When Lincoln read Aesop’s Fables, he was not just reading ancient tales; through the editor’s foreword he learned lessons for American young people. An edition that Lincoln may well have read bemoaned the religious and political teachings put before European children. American editions of Aesop’s Fables featured exhortations at the end of each tale. Young Lincoln may well have been drawn to the moral added to the conclusion of “The Crow and the Pitcher.” Through the ages young people have responded to the story of the thirsty crow who, flying over a farm, sees a pitcher with a small amount of water in it sitting on a picnic table. The crow attempts to drink the water but cannot reach it. At last he collects stones and drops them one by one into the pitcher until he can drink.
The traditional moral of the story is that necessity is the mother of invention. The American editor enhanced the moral by telling his young readers that when meeting “a difficulty,” the person “of sagacity” should be ready to employ “his wit and ingenuity … to avoid or get over an impediment” and “makes no scruple of stepping out of the path of his forefathers.”
Lincoln also likely read the tale of “The Lion and the Four Bulls.” The lion cannot attack the four bulls as long as they stand together in the pasture. But once they separate, they become easy prey. The moral of this fable is “A kingdom divided against itself cannot stand”—words that would go on to have profound meaning in Lincoln’s life.
According to Grigsby and Turnham, Lincoln also enjoyed Starke Dupuy’s Hymns and Spiritual Songs. Dupuy, of French Huguenot background, was the son of a Baptist minister of Woodford County, Kentucky. Published in Louisville in 1818, his hymnbook became popular in Kentucky and Tennessee. In addition to traditional hymns focusing on God, the book’s “Spiritual Songs” focused on the experience of life with God and were sung to popular tunes of the day. Although young Abraham did not have a voice for singing, he enjoyed the practice of reading hymns aloud.

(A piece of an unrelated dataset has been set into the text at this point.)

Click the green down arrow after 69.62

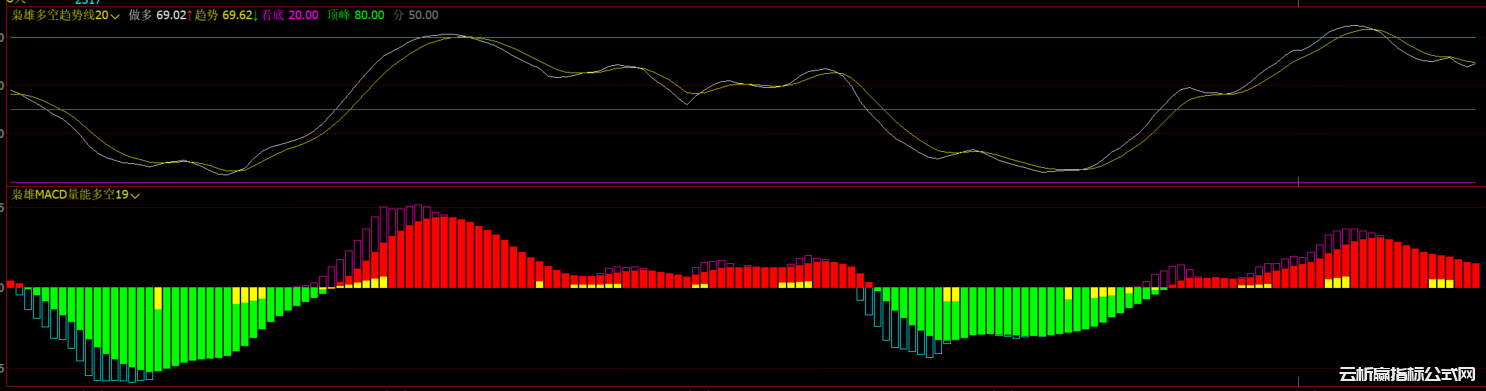tap(254, 16)
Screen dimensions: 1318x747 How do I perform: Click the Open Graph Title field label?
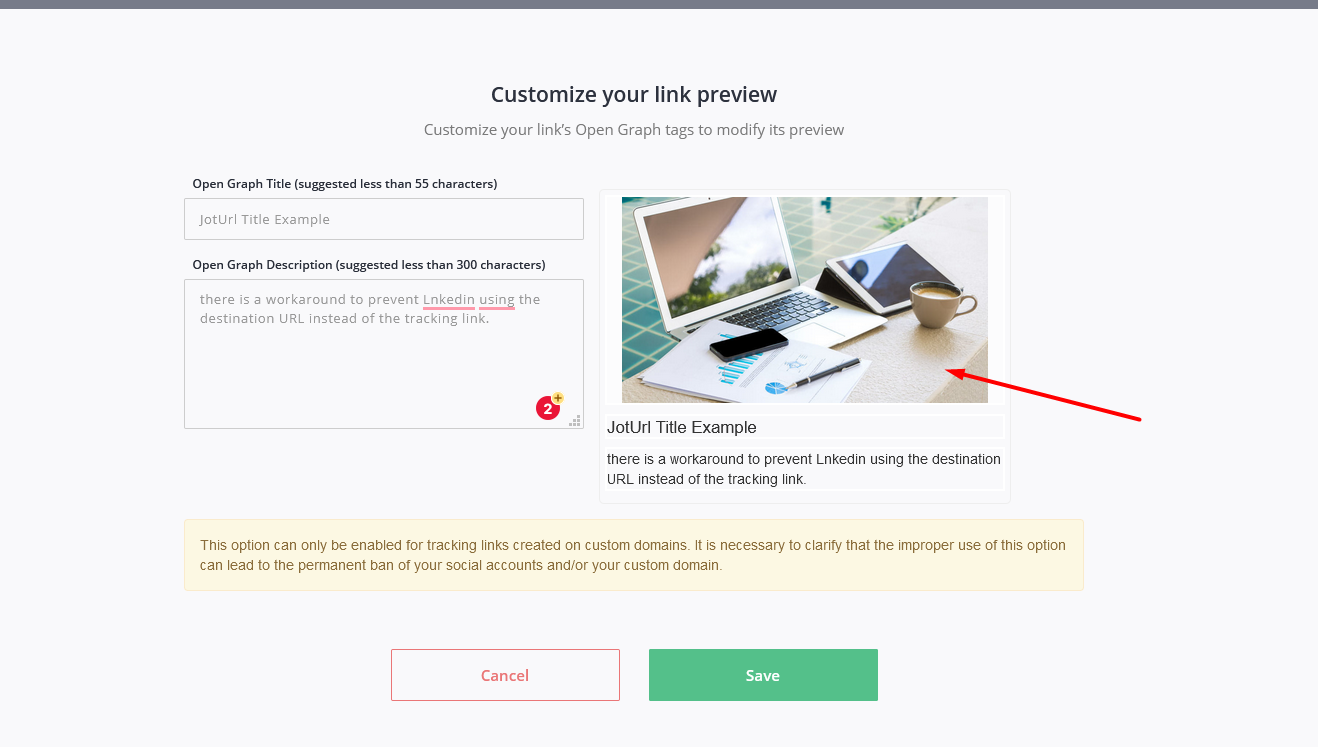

Lincoln also reportedly read John Bunyan’s Pilgrim’s Progress, which appealed to both children and adults in a culture where religious questions permeated everyday conversations. If a pioneer family had only a few books in their home, it was likely that two would be the Bible and Pilgrim’s Progress. The prefaces to American editions of Pilgrim’s Progress in the early nineteenth century encouraged readers to read Bunyan’s stories aloud on “the Lord’s day evening” as well as on weekday evenings. The tales of Mr. Worldly Wiseman, Obstinate, Goodwill, and Patience inspired men and women whose daily lives were interspersed regularly with fire and flood, sickness and death; many saw the stories as a map toward a better life.
According to his stepsister Matilda Johnston, Lincoln read William Grimshaw’s History of the United States, published in 1820. Grimshaw, who emigrated from Ireland, where he experienced intolerance, made no excuses for the colonists’ turning a blind eye to slavery. “What a climax of human cupidity and turpitude! The colonists … place the last rivet in the chain.” In the last paragraph of his history, Grimshaw, at the time a resident of Philadelphia, told the reader: “Let us not only declare by words, but demonstrate by our actions, that ‘all men are created equal.’ ”

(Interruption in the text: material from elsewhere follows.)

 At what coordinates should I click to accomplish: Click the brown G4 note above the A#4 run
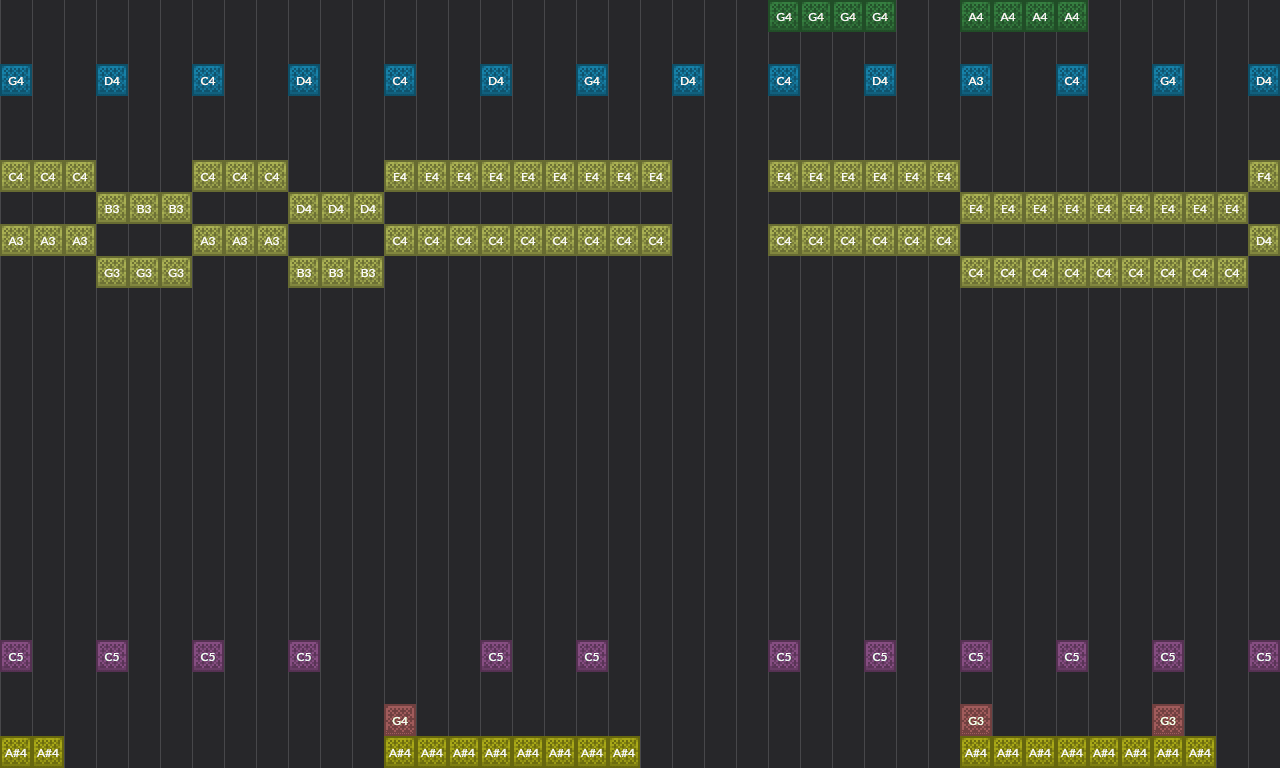400,720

Abraham’s stepmother, Sarah Bush Lincoln, remembered that when Abraham came across a passage that particularly struck him, “he would write it down on boards if he had no paper & keep it there till he did get paper—then he would re-write it—look at it repeat it.” She reported that her stepson “had a copy book—a kind of scrap book in which he put down all things and thus preserved them.”
Abraham’s copy book served several purposes. He used it as an aid in his memorization of poetry and prose. He also wrote his own verse. The copy book that he started in 1826, at age seventeen, began:
Abraham Lincoln is my nam
And with my pen I wrote the same
I wrote in both hast and speed
And left it here for fools to read.
Although other young people used copy books in their schooling, Lincoln’s copy book also became a forerunner of the reflections he wrote out on odd pieces of paper as an adult.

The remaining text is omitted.